// the find
plaid/pattern
An example end-to-end Plaid integration to create items and fetch transaction data
Official Plaid sample app showing a full personal finance manager: link bank accounts via Plaid Link, sync transactions via webhooks, display spending by category. It's a teaching tool, not a starter template — the README says as much. Useful if you're evaluating whether to build on Plaid or figuring out exactly how the token exchange and webhook flow are supposed to work.
Webhook-driven transaction sync is done correctly — it uses the transactions sync endpoint on SYNC_UPDATES_AVAILABLE rather than polling, which is the right pattern. The server explicitly guards against duplicate institution linkages and explains why (cost). Access tokens and item IDs are correctly kept server-side only, never exposed to the client. The persona-based sandbox users (user_yuppie, user_small_business) are a nice touch for realistic testing.

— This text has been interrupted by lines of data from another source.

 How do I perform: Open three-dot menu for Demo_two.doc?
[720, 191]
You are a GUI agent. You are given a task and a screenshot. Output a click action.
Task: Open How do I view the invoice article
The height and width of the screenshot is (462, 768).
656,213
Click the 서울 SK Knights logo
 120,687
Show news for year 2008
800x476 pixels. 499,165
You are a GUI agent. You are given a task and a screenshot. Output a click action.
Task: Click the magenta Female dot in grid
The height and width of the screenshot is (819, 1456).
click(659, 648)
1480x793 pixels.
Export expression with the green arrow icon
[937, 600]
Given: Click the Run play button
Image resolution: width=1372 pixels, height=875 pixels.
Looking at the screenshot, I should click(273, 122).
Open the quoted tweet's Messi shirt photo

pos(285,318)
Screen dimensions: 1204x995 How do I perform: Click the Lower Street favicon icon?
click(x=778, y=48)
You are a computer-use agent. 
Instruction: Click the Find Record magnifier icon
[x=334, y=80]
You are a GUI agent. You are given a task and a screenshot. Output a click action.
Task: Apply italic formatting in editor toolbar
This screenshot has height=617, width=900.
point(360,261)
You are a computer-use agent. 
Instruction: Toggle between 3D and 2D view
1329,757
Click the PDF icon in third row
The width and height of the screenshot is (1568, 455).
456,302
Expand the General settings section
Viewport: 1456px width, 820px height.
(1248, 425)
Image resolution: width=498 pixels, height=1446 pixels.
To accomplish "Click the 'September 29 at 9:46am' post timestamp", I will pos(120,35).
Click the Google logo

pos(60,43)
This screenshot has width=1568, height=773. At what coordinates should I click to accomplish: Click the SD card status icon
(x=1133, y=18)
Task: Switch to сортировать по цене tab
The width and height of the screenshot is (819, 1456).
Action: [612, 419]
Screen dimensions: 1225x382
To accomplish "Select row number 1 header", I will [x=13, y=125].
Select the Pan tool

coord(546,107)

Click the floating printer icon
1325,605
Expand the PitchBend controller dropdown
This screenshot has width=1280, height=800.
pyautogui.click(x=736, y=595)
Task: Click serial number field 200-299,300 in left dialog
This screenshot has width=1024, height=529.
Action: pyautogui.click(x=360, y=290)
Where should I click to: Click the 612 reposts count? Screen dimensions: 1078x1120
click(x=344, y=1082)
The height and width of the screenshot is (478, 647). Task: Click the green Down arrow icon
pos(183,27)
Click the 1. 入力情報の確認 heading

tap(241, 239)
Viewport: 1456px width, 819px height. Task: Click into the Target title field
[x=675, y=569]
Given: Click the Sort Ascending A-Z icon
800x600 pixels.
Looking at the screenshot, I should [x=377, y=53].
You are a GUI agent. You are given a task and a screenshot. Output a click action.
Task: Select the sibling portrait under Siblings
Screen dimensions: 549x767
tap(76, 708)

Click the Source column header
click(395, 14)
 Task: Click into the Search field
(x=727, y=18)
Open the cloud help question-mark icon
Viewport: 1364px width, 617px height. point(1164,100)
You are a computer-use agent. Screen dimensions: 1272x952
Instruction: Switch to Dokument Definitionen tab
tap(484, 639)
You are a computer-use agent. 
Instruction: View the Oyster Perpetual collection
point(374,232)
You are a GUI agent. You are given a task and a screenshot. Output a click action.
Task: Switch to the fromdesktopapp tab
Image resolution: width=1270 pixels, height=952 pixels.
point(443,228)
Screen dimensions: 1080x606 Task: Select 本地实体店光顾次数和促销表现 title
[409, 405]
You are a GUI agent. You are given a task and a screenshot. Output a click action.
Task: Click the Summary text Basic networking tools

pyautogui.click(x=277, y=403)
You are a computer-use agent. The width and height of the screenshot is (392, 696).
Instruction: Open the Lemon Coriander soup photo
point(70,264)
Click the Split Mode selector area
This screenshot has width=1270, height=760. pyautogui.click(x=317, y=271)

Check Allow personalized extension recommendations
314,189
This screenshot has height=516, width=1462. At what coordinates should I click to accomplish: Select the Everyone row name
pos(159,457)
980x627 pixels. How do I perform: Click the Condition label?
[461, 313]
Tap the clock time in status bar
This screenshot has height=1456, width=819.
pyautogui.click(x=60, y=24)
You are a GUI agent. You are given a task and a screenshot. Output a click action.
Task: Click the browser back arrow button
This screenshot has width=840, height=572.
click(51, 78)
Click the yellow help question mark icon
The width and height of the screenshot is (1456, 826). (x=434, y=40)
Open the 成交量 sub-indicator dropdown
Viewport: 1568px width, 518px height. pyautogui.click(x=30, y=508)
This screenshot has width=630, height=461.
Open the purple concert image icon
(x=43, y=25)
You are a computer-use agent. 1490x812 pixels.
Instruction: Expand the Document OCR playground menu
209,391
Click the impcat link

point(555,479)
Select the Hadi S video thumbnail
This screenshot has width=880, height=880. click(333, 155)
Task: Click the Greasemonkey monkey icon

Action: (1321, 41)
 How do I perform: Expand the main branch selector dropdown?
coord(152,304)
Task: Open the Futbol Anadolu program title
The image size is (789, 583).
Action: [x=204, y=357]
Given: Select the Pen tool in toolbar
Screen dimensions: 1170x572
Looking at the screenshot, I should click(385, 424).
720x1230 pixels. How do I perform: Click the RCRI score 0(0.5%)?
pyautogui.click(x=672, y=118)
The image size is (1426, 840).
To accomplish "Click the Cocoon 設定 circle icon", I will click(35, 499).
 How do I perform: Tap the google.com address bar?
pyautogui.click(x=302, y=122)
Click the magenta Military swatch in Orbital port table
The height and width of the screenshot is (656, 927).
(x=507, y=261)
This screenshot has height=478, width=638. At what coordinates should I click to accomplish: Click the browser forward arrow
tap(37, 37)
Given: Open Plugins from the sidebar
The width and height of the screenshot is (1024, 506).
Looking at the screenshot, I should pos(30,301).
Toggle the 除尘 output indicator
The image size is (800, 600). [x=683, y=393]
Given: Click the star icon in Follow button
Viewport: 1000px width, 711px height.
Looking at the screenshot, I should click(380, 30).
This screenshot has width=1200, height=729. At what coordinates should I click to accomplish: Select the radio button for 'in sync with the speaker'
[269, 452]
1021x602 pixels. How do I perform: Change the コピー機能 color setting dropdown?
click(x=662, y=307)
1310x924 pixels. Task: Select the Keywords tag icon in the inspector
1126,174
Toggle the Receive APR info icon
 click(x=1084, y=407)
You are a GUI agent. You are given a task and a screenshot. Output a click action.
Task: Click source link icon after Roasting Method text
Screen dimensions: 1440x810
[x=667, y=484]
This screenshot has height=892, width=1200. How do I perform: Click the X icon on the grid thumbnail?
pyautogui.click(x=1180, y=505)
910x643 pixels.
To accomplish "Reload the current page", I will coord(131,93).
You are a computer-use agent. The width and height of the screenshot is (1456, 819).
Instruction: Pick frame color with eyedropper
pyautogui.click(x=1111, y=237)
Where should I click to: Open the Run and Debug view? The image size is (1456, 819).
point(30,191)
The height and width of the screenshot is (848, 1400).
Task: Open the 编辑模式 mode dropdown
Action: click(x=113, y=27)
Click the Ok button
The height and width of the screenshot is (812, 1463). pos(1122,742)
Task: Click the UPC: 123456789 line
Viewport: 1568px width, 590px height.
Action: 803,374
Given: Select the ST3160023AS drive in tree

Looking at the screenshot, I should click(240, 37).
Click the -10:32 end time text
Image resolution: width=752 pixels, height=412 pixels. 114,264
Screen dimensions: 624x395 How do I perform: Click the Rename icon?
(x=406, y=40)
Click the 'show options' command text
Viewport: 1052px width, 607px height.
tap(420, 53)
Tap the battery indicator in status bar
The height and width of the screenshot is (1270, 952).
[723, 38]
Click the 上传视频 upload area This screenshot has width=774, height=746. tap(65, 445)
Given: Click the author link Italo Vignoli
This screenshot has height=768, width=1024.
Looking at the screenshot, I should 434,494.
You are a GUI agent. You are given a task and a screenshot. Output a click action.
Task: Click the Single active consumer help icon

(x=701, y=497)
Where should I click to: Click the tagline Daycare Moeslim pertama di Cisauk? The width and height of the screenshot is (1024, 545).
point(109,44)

ngrok session expiry silently breaks webhooks for previously-linked items with no in-app warning — you'll chase a ghost bug your first time. The server uses plain node-postgres query strings scattered across route files with no ORM or query builder, so the SQL is fragile and hard to audit. Session management is a simple username/password with no auth library, which is fine for a demo but easy to accidentally copy into production. No tests of any kind — the webhook handler and transaction sync logic are completely untested.